Мей заметно покраснел и, видимо, не знал, что делать с руками, которые плохо повиновались ему. Он то и дело менял позу.
— Мое сердце занято более важными интересами, — промолвил он заикаясь.
— Более важными интересами! Посмотрим, что будет через месяц! заливался от смеха Висконти. Мей покраснел еще больше. Взгляд Милли приводил его в полное смущение. Она пристально рассматривала Мея, находя в его лице что-то новое.
Румянец заиграл на ее щеках.
— Милли, садитесь здесь, вы будете у нас хозяйкой, — сказал Мартини. Ему не понравился немой разговор ее и Мея.

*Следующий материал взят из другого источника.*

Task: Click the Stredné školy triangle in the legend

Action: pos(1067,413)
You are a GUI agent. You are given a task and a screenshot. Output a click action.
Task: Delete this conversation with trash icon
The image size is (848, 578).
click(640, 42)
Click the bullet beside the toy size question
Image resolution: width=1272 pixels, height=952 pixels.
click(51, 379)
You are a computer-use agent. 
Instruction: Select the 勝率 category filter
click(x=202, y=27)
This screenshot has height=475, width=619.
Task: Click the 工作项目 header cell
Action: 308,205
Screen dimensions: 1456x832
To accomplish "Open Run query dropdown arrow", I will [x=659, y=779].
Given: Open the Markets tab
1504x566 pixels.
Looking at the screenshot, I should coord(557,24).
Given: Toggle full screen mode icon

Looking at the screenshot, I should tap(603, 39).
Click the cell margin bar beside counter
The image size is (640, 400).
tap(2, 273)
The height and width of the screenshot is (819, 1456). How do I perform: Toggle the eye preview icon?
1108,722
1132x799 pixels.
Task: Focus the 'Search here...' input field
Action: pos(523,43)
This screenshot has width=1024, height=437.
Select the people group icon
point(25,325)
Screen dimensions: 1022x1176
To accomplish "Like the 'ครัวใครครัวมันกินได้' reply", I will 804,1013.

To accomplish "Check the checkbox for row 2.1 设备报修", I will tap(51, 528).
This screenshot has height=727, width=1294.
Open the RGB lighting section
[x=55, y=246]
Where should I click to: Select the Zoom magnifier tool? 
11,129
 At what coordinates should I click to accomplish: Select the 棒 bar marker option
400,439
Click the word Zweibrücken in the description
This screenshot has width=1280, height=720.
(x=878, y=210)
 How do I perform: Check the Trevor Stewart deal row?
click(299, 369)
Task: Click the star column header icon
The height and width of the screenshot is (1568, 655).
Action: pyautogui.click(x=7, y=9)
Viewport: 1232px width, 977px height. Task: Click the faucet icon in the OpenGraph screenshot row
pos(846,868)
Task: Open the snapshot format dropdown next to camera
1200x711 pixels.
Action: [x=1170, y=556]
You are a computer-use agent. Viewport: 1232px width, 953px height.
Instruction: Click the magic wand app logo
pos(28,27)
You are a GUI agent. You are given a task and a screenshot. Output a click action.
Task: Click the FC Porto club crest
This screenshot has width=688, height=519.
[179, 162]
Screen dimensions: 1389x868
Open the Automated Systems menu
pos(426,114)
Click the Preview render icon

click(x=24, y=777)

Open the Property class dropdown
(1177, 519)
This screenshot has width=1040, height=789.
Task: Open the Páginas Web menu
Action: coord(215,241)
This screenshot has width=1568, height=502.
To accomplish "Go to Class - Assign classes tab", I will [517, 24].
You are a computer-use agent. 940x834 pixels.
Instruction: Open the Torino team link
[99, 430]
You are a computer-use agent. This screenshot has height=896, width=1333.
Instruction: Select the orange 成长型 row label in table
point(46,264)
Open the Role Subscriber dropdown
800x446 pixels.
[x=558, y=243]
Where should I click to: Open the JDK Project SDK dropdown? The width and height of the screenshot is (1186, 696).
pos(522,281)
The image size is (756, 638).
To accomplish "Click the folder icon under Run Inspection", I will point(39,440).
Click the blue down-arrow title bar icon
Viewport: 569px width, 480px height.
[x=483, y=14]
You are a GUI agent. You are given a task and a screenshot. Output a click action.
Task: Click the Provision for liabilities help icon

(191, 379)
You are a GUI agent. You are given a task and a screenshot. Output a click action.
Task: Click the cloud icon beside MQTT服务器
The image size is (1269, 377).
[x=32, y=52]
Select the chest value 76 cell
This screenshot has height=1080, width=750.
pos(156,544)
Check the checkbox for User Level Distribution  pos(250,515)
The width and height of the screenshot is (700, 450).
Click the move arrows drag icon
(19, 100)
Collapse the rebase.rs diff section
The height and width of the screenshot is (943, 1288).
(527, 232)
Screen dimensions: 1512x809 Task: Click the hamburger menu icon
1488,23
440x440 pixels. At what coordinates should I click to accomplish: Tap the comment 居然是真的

— Скажите, синьор Висконти, как здоровье доктора Бергера?
— Превосходно, он уже закончил промывание организма, и теперь чувствует себя обновленным. Собственно говоря, эти промывания не представляют ничего особенного. Идея стара, как мир. Минеральные соли, различные растворы, переливание крови — разве все это не делалось и не делается у нас, в государствах старой культуры? А здесь мы имеем питательные жидкости, которые вполне заменяют кровь. Конечно, тут нетрудно было додуматься до промывания организма. Технически это сущий вздор. В организм вводится свежая жидкость, а через вену выводится отработанная. Искусственное сердце работает. Меня более поражает замена устаревшего сердца молодым, выращенным вне организма или взятым от умершего.
— Такую операцию я не согласился бы проделать на себе, — сказал Мартини. — А вот что касается промывки, это другое дело…
— Нам всем, после сорока лет, следует промываться. Дорогой Мей, вам, в вашем возрасте, рано думать о каких-нибудь операциях, в вас кипит молодая кровь, только не надо ее сдерживать, — обратился к своему другу Висконти.
Милли в это время раскладывала сахар; она выронила из рук стакан, и он упал и разбился.
— Вот в ком играет кровь! — закричал Висконти.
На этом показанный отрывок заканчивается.